Constructive and destructive roles of exosomes in Alzheimer’s disease (Adapted and modified from Alvarez-Erviti L et al., 2011 [19])

Conclusion

Scientific research over the last decade has progressively changed the view of exosomes from cellular trashcans to potential therapeutic delivery vehicles for broad spectrum of diseases since they are known to carry molecular markers of many diseases. Currently exosomes perform a part of the intercellular communication chain that can carry, transport and transfer biomolecules. Exosomes are considered to be the secure and selective vehicles for delivering therapeutic molecules to the brain and stay as an integral part of drug delivery system. Exosomes in neurodegenerative conditions like AD could participate in aggregation, transmission and effective clearance of pathogenic proteins.

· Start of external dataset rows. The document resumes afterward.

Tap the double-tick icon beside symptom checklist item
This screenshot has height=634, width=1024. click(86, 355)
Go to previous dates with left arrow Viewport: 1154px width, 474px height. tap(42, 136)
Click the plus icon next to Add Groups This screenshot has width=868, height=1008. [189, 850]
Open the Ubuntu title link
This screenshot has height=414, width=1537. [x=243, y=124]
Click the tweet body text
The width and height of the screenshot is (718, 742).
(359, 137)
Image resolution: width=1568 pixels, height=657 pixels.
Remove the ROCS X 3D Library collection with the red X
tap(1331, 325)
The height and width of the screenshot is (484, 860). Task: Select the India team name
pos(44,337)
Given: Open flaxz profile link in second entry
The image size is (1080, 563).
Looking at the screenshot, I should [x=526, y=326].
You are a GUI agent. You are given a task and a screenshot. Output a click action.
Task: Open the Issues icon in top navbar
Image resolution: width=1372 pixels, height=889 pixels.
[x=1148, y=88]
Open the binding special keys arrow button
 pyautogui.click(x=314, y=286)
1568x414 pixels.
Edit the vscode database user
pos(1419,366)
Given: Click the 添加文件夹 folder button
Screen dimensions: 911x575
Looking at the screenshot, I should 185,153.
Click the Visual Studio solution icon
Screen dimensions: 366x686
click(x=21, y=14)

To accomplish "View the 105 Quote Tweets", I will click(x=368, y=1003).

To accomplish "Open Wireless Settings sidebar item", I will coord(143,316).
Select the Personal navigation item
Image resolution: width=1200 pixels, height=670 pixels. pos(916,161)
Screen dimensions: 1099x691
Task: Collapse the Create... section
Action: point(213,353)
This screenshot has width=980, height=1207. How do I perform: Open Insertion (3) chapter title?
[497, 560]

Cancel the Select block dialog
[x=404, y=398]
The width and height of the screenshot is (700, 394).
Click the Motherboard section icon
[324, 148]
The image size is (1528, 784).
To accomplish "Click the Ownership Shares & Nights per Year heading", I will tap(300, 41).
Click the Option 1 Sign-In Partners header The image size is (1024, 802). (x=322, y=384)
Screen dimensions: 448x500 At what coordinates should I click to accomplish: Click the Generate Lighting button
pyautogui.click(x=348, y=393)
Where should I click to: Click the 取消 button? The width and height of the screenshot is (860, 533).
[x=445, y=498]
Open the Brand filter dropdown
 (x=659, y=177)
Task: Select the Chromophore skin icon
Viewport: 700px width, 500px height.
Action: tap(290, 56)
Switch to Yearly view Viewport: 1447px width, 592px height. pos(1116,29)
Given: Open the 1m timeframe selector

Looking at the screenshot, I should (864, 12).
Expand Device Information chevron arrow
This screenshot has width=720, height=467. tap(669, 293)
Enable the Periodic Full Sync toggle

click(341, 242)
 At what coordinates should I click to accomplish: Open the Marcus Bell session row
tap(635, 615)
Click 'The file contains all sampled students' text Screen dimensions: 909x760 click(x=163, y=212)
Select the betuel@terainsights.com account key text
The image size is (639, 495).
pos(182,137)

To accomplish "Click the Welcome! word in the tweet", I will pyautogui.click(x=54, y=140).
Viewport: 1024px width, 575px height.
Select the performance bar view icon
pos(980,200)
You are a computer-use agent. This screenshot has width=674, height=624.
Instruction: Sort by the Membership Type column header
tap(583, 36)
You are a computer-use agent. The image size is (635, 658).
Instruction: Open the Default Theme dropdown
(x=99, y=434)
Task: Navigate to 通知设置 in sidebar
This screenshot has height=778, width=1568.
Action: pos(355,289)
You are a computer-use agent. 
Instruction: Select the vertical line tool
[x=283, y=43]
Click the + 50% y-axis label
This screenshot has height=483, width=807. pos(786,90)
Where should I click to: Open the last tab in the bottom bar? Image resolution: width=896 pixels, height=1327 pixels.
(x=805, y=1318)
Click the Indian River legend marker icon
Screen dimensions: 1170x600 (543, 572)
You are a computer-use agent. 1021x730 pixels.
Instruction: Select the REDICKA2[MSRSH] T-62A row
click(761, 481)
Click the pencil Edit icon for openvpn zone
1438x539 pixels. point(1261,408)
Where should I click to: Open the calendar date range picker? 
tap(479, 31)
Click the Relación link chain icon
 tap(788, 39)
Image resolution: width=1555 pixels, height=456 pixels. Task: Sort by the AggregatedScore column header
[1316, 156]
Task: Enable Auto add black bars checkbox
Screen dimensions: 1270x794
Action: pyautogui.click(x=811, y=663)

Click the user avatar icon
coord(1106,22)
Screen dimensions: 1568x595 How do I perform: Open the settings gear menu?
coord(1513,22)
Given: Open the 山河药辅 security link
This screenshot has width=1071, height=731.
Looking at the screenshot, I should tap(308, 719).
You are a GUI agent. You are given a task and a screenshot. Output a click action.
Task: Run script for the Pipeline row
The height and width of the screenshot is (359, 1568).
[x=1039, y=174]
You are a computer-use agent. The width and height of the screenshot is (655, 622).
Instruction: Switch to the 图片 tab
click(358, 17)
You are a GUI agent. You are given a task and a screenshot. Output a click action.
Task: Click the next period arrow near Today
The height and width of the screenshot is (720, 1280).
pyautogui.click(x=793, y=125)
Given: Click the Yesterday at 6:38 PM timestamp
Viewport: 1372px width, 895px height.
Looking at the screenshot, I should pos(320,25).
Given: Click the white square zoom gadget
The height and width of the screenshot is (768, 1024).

Exosomes are evolved as attractive candidates for therapeutic drug delivery in neurodegenerative diseases owing to their natural, non-synthetic origin, stability in circulation and low immunogenicity in the host. Yet, further studies are essential to make long-term safe and persistent application of exosomes in target-specific treatment practises to address the broad range of neurodegenerative conditions such as Alzheimer’s disease.